Data records below:

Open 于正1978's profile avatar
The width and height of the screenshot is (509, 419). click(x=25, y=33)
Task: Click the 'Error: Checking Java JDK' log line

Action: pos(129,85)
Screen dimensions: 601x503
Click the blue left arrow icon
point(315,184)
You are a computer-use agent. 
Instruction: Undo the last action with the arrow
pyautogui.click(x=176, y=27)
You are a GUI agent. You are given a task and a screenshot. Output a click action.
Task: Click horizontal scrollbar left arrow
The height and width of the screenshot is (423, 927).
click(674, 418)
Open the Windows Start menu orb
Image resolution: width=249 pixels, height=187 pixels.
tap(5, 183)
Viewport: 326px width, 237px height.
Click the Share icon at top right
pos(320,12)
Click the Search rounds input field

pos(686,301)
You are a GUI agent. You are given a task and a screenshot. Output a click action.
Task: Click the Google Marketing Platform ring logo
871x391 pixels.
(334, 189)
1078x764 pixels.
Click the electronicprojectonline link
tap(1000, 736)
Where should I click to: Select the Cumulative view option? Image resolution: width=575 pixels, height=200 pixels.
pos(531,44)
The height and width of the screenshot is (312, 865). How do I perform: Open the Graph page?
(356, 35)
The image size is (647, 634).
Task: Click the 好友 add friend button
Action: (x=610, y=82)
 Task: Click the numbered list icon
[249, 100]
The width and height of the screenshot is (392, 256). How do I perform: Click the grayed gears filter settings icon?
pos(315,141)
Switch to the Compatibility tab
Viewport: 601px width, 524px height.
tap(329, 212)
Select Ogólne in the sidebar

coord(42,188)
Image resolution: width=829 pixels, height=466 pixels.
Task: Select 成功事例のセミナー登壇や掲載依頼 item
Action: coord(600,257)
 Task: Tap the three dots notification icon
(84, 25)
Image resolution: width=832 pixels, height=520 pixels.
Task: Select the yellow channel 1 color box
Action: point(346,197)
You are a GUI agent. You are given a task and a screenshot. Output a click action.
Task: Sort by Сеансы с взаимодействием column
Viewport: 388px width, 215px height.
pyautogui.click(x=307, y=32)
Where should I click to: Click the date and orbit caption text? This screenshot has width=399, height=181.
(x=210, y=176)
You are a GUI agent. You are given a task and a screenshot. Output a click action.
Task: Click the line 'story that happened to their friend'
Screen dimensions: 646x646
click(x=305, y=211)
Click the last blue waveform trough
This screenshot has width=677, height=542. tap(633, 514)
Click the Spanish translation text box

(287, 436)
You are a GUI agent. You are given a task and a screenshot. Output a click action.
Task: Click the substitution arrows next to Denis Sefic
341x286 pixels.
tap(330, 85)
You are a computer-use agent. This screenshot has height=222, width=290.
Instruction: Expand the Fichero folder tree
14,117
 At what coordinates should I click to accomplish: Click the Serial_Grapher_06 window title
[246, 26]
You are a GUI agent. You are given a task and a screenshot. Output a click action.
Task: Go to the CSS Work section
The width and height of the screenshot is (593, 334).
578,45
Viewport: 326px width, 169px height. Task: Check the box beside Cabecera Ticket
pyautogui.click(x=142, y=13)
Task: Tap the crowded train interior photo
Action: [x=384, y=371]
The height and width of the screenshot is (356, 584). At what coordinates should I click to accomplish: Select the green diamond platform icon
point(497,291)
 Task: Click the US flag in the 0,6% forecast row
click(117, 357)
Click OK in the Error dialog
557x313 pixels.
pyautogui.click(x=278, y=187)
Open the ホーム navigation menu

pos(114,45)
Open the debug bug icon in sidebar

End of Data records.

Exercise brief
Using the material above, please reproduce each line exactly.

Answer
Open 于正1978's profile avatar
The width and height of the screenshot is (509, 419). click(x=25, y=33)
Task: Click the 'Error: Checking Java JDK' log line

Action: pos(129,85)
Screen dimensions: 601x503
Click the blue left arrow icon
point(315,184)
You are a computer-use agent. 
Instruction: Undo the last action with the arrow
pyautogui.click(x=176, y=27)
You are a GUI agent. You are given a task and a screenshot. Output a click action.
Task: Click horizontal scrollbar left arrow
The height and width of the screenshot is (423, 927).
click(674, 418)
Open the Windows Start menu orb
Image resolution: width=249 pixels, height=187 pixels.
tap(5, 183)
Viewport: 326px width, 237px height.
Click the Share icon at top right
pos(320,12)
Click the Search rounds input field

pos(686,301)
You are a GUI agent. You are given a task and a screenshot. Output a click action.
Task: Click the Google Marketing Platform ring logo
871x391 pixels.
(334, 189)
1078x764 pixels.
Click the electronicprojectonline link
tap(1000, 736)
Where should I click to: Select the Cumulative view option? Image resolution: width=575 pixels, height=200 pixels.
pos(531,44)
The height and width of the screenshot is (312, 865). How do I perform: Open the Graph page?
(356, 35)
The image size is (647, 634).
Task: Click the 好友 add friend button
Action: (x=610, y=82)
 Task: Click the numbered list icon
[249, 100]
The width and height of the screenshot is (392, 256). How do I perform: Click the grayed gears filter settings icon?
pos(315,141)
Switch to the Compatibility tab
Viewport: 601px width, 524px height.
tap(329, 212)
Select Ogólne in the sidebar

coord(42,188)
Image resolution: width=829 pixels, height=466 pixels.
Task: Select 成功事例のセミナー登壇や掲載依頼 item
Action: coord(600,257)
 Task: Tap the three dots notification icon
(84, 25)
Image resolution: width=832 pixels, height=520 pixels.
Task: Select the yellow channel 1 color box
Action: point(346,197)
You are a GUI agent. You are given a task and a screenshot. Output a click action.
Task: Sort by Сеансы с взаимодействием column
Viewport: 388px width, 215px height.
pyautogui.click(x=307, y=32)
Where should I click to: Click the date and orbit caption text? This screenshot has width=399, height=181.
(x=210, y=176)
You are a GUI agent. You are given a task and a screenshot. Output a click action.
Task: Click the line 'story that happened to their friend'
Screen dimensions: 646x646
click(x=305, y=211)
Click the last blue waveform trough
This screenshot has width=677, height=542. tap(633, 514)
Click the Spanish translation text box

(287, 436)
You are a GUI agent. You are given a task and a screenshot. Output a click action.
Task: Click the substitution arrows next to Denis Sefic
341x286 pixels.
tap(330, 85)
You are a computer-use agent. This screenshot has height=222, width=290.
Instruction: Expand the Fichero folder tree
14,117
 At what coordinates should I click to accomplish: Click the Serial_Grapher_06 window title
[246, 26]
You are a GUI agent. You are given a task and a screenshot. Output a click action.
Task: Go to the CSS Work section
The width and height of the screenshot is (593, 334).
578,45
Viewport: 326px width, 169px height. Task: Check the box beside Cabecera Ticket
pyautogui.click(x=142, y=13)
Task: Tap the crowded train interior photo
Action: [x=384, y=371]
The height and width of the screenshot is (356, 584). At what coordinates should I click to accomplish: Select the green diamond platform icon
point(497,291)
 Task: Click the US flag in the 0,6% forecast row
click(117, 357)
Click OK in the Error dialog
557x313 pixels.
pyautogui.click(x=278, y=187)
Open the ホーム navigation menu

pos(114,45)
Open the debug bug icon in sidebar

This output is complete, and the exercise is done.